- DATA SECTION:
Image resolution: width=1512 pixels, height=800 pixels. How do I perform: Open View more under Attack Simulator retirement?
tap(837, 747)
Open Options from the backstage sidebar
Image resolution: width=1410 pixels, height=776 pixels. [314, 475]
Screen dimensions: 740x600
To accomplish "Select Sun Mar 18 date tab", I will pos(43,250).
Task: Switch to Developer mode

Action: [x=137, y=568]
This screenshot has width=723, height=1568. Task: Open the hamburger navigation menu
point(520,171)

- HOW TO COMPLETE THIS TASK: May I have all of the records repeated exactly?

- ANSWER BOX:
Image resolution: width=1512 pixels, height=800 pixels. How do I perform: Open View more under Attack Simulator retirement?
tap(837, 747)
Open Options from the backstage sidebar
Image resolution: width=1410 pixels, height=776 pixels. [314, 475]
Screen dimensions: 740x600
To accomplish "Select Sun Mar 18 date tab", I will pos(43,250).
Task: Switch to Developer mode

Action: [x=137, y=568]
This screenshot has width=723, height=1568. Task: Open the hamburger navigation menu
point(520,171)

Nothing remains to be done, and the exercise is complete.